‘Blue Highways’ author William Least Heat-Moon tells story behind best-seller
In 1991 Bill Trogdon, a Kansas City native, published “PrairyErth.”
The book, eight years in the making, detailed all things Chase County, Kan. — its towns, farm fields and history, both ancient (the origins of the Kaw Indian nation) and tragic (Knute Rockne’s plane crashed there in 1931).
The book was greatly anticipated, as it was a follow-up to his 1983 best-seller, “Blue Highways,” both written under the pseudonym of William Least Heat-Moon.
So it was with considerable patience that Trogdon, upon receiving a distracted reporter at his Columbia Mo., home, listened to an inordinate number of questions not about the second book but the first.
Did he really, at age 38, walk away from his Columbia life to spend several months in 1978 driving 13,000 miles through 38 states, coaxing personal stories out of strangers?
Did he then spend four years writing the manuscript, at one point earning about $50 a week laboring from 2 a.m. to dawn on the loading dock of the Columbia Daily Tribune and persevering through several rejections, not to mention many personal moments of doubt and anxiety, before finally seeing his book published?
Yes and yes, he said.
Today I can comfort myself in knowing I probably wasn’t the only one curious about Trogdon’s methods and inner resilience, and Trogdon perhaps figured as much.
He now has answered all such questions in his new book, “Writing Blue Highways.”
One revelation: Trogdon employed an interior strategy when doubt crept in regarding his sentence structure or choice of words.

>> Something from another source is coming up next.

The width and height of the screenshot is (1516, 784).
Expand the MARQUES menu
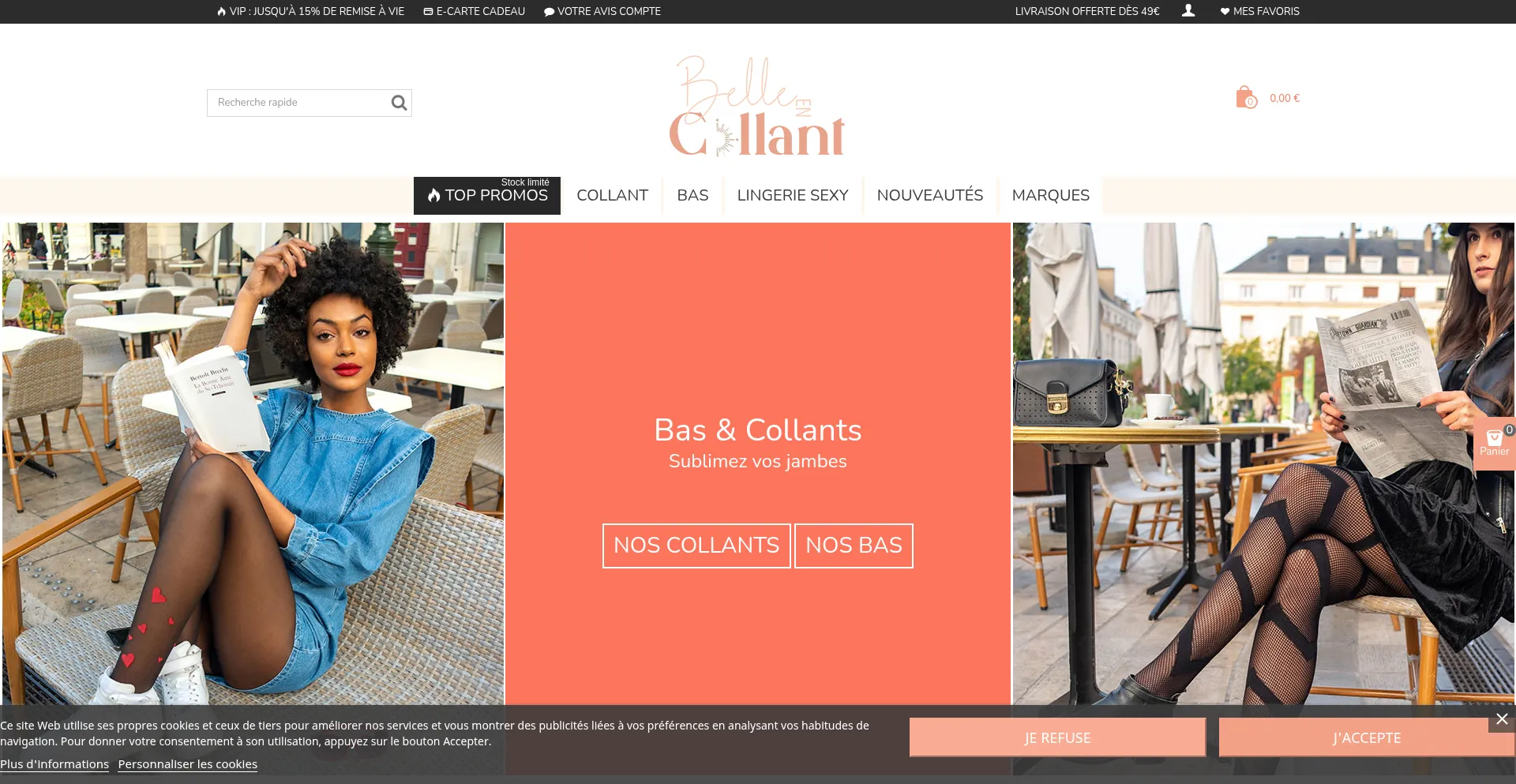pyautogui.click(x=1050, y=196)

He imagined he was writing for a group of like-minded readers whom he referred to, formally, as the Secret Society of Readers.
“It gave me the confidence to elevate my style,” Trogdon said recently.

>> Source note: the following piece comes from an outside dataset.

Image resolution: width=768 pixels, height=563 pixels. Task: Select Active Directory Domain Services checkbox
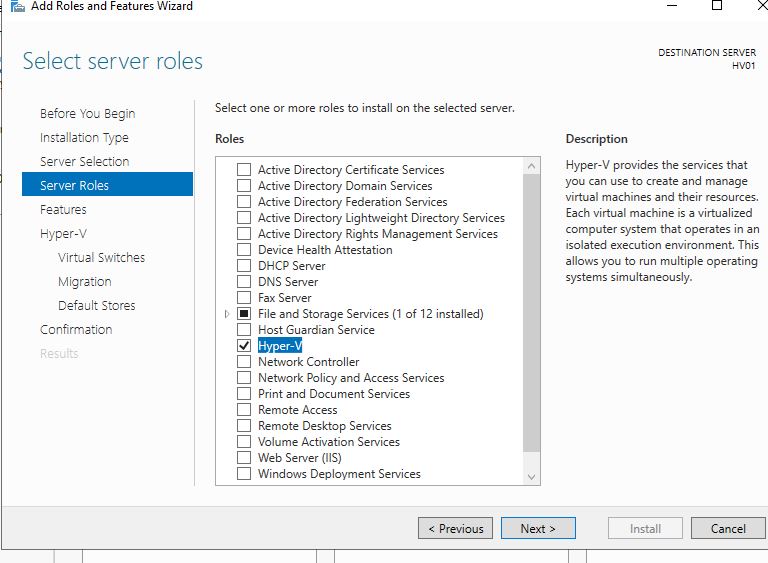(x=244, y=186)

“It meant I was talking to people who would have a similar mindset. It meant that, if I ever wanted to use a certain word, I could use it because I was writing for a certain reader and there was no point in trying to appeal to everybody.”
Trogdon also describes his personal moment of triumph when he got his first look at his bookstore-ready book on Dec. 3, 1982.
“The memory of that is still very clear, when I opened the box and there it was,” he said. “I don’t think that, until that moment, I ever had cried out of sheer relief.
“But that’s what happened.”
Trogdon speaks at 6:30 p.m. Wednesday at the Central Library, 14 W. 10th St. For more information, go to kclibrary.org.
To reach Brian Burnes, call 816-234-4120 or send email to bburnes@kcstar.com.
This story was originally published May 23, 2014 at 7:00 AM with the headline "‘Blue Highways’ author William Least Heat-Moon tells story behind best-seller."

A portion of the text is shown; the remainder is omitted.